Overview
FairyR1-14B-Preview is a highly efficient 14-billion parameter large language model from PKU-DS-LAB, designed to deliver strong performance in specialized tasks while reducing model size and inference costs. It builds upon the DeepSeek-R1-Distill-Qwen-14B base, employing a refined 'Branch-Merge Distillation' approach previously explored in TinyR1.
Key Capabilities & Innovations
- Optimized for Math and Code: Excels in mathematical reasoning and coding tasks, demonstrating superior performance on benchmarks like AIME 2024/2025 (Math) and LiveCodeBench (Code) compared to larger models such as DeepSeek-R1-Distill-Qwen-32B.

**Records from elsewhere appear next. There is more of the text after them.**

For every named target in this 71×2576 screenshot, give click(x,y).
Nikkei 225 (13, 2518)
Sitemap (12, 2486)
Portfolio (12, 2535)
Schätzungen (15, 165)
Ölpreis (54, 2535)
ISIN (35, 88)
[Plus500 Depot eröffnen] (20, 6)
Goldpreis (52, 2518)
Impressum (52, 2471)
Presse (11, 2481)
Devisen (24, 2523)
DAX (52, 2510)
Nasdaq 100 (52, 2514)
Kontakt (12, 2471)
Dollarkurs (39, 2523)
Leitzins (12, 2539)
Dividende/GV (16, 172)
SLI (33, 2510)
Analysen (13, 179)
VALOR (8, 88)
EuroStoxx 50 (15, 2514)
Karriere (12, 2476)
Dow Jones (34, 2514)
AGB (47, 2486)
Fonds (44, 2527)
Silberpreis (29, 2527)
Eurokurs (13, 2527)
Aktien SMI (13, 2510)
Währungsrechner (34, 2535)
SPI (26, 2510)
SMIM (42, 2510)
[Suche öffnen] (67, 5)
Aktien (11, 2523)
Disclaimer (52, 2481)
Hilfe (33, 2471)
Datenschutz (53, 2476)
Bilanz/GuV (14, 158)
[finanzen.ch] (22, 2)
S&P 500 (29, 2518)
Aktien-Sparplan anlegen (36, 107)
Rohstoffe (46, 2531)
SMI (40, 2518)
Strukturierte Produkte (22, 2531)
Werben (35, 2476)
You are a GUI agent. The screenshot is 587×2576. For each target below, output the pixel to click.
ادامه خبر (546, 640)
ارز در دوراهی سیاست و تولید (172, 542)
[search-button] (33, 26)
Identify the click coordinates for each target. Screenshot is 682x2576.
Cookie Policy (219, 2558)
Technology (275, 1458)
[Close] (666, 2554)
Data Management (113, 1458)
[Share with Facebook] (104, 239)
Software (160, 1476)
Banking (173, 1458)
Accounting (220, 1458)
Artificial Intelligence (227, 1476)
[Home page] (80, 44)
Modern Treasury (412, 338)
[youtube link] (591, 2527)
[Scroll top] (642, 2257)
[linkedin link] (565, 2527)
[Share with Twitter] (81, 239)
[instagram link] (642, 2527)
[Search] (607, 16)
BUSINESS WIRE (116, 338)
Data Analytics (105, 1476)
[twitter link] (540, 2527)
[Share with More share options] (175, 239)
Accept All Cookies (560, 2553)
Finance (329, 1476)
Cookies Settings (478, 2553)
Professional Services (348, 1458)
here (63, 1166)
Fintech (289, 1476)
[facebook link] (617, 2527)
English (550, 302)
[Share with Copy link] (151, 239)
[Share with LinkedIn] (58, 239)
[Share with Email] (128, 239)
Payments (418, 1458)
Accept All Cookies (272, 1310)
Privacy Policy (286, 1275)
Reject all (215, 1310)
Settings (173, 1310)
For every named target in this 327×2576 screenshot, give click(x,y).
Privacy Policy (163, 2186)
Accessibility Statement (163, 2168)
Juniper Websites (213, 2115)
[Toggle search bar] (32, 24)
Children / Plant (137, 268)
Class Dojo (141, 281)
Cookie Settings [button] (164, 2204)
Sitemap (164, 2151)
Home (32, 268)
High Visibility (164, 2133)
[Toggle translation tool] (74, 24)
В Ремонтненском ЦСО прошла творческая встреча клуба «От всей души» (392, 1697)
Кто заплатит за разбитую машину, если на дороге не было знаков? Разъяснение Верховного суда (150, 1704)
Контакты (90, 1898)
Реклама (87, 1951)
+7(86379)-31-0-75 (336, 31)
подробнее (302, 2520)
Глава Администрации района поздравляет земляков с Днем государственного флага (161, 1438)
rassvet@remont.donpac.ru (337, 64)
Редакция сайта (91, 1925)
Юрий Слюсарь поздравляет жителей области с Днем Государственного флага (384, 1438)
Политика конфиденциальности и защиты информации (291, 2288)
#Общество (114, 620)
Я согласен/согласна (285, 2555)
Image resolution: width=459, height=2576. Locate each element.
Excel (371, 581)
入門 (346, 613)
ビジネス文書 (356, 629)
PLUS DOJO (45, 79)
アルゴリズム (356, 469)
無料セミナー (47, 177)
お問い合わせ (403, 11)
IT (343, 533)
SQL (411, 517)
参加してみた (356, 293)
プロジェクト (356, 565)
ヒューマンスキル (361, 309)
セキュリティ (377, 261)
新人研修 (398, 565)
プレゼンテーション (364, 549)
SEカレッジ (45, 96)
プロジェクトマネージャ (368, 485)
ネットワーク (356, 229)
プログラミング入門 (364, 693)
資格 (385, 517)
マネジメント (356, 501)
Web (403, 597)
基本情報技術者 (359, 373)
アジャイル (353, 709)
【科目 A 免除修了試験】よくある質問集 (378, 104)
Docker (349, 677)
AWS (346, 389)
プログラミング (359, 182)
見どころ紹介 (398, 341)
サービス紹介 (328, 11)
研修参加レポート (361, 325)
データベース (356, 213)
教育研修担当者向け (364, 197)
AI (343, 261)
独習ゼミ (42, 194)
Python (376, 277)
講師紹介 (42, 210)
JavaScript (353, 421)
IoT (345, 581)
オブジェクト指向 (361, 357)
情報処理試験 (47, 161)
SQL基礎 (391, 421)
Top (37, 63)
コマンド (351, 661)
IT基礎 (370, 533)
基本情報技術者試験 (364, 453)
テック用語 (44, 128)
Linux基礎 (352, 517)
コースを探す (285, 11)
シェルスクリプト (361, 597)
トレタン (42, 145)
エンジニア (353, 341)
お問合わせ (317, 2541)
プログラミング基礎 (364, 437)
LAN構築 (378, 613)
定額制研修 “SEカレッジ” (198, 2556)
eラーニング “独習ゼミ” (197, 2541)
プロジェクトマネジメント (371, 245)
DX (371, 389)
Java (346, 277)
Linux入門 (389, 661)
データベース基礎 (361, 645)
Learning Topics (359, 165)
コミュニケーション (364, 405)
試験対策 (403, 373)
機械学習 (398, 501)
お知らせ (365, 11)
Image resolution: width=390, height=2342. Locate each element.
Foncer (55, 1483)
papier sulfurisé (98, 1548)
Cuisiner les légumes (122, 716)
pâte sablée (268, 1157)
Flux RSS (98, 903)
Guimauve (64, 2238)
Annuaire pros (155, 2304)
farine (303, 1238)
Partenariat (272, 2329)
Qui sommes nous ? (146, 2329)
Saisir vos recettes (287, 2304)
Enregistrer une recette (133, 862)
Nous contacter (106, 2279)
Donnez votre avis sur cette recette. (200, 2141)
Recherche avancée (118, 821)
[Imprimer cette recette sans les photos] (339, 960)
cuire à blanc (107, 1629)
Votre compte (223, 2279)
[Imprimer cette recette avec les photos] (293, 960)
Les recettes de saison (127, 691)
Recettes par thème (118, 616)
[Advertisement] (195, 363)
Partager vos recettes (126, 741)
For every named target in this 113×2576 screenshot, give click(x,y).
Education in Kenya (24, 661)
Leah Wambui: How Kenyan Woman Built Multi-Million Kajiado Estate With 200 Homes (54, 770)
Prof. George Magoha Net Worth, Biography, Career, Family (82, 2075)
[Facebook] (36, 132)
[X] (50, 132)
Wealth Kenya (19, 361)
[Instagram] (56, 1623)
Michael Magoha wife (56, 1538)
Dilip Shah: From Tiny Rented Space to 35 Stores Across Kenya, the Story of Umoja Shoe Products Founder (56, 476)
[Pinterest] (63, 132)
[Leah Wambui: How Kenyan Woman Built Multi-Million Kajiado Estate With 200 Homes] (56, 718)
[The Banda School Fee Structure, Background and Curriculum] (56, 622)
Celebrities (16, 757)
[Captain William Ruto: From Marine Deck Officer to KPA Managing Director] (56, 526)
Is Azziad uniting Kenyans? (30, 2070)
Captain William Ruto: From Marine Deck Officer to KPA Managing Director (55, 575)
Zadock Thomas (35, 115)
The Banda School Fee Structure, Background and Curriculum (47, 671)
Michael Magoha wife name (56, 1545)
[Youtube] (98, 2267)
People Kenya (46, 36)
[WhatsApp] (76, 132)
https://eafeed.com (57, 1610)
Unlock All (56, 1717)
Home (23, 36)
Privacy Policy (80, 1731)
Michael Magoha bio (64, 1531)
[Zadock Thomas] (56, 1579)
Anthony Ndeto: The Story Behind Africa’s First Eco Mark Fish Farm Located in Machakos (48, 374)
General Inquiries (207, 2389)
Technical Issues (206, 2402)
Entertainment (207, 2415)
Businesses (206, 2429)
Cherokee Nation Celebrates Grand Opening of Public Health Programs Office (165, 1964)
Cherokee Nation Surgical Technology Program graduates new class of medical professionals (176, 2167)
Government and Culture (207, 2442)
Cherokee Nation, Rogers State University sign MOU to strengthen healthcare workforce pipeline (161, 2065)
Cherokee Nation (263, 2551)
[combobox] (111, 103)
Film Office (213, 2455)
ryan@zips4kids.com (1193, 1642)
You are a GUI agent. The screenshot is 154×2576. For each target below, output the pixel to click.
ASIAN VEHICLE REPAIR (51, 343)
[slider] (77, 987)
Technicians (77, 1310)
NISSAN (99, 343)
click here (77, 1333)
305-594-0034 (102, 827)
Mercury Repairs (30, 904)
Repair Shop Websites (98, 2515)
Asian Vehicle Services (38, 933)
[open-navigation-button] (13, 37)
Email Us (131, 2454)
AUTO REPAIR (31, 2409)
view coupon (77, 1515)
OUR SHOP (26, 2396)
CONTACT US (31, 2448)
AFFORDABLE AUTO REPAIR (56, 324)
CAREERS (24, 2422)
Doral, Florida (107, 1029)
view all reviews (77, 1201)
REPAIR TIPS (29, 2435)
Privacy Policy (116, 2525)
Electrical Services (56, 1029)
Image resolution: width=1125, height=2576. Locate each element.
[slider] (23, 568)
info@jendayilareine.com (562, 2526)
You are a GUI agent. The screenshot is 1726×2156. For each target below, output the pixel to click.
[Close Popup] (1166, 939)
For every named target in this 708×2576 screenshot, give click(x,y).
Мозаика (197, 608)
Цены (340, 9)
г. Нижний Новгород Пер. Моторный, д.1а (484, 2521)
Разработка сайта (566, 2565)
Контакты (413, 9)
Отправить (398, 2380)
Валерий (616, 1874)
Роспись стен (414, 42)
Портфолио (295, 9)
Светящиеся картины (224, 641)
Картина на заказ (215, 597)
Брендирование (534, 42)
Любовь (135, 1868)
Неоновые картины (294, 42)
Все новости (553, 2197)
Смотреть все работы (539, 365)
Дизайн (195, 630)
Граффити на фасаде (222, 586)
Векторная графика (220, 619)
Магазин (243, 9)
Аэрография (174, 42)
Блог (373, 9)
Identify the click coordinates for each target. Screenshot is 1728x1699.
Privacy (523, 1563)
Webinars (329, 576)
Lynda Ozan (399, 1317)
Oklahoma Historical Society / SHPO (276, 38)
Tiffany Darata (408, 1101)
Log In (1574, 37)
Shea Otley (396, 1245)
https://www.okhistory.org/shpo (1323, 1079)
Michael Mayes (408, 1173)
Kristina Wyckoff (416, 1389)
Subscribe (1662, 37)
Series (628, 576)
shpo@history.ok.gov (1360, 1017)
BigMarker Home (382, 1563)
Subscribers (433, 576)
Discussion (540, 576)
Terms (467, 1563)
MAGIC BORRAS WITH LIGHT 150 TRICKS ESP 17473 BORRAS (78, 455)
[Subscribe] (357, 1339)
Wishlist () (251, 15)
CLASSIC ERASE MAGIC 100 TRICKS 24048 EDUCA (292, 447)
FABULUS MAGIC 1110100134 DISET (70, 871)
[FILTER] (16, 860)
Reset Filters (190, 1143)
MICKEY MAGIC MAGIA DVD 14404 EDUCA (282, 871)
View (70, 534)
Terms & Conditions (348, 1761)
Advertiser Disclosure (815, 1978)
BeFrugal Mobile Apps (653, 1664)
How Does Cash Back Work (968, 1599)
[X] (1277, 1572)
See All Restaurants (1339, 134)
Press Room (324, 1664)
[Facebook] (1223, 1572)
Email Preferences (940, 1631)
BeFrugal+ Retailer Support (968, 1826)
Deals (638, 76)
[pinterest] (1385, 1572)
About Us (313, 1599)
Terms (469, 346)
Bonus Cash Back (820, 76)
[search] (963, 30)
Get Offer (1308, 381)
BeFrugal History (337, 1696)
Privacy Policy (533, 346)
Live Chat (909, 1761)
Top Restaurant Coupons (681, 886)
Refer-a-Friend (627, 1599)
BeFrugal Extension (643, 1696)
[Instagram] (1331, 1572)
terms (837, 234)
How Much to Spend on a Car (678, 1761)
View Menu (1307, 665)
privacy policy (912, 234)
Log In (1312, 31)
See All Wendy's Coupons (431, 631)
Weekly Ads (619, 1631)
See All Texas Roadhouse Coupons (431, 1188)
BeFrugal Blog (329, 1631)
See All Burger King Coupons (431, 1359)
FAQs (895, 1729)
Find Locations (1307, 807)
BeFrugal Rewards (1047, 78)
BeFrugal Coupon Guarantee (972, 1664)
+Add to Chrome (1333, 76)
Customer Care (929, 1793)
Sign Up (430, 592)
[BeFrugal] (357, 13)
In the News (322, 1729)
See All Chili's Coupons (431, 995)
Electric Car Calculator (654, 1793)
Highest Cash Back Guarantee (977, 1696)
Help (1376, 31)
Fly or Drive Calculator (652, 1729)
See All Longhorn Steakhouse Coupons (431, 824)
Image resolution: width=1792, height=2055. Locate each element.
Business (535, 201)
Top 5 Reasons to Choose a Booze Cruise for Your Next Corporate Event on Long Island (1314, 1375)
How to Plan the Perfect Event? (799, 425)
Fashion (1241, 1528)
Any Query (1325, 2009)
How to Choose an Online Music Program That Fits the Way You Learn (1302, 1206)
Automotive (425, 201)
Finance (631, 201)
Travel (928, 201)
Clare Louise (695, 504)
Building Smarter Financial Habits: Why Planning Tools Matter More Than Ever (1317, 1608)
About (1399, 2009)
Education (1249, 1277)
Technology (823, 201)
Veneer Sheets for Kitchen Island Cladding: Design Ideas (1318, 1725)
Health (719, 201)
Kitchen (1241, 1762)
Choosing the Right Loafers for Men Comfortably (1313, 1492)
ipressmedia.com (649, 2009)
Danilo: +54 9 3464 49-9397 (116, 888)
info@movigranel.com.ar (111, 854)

- Efficient Distillation Pipeline: Features an overhauled data distillation pipeline that processes raw examples from datasets like AIMO/NuminaMath-1.5 and OpenThoughts-114k through 'teacher' models, followed by multi-stage filtering and refinement, especially for Chain-of-Thought (CoT) trajectories.
- Model Fusion: Leverages the AcreeFusion tool to merge two independently trained domain experts (math and code) into a single 14B-parameter model, streamlining the merging process and reducing computational overhead.
- Resource-Efficient Training: Achieves competitive results with significantly fewer parameters and lower computational costs, with training for math and coding specialists taking only 2.5 hours and 1.5 hours respectively on 16 NVIDIA-H100 GPUs, and model merging requiring no GPU.
When to Use This Model
FairyR1-14B-Preview is ideal for applications requiring high accuracy in mathematical problem-solving and code generation, particularly when computational resources or inference speed are critical considerations. Its specialized training makes it a strong candidate for focused tasks in these domains.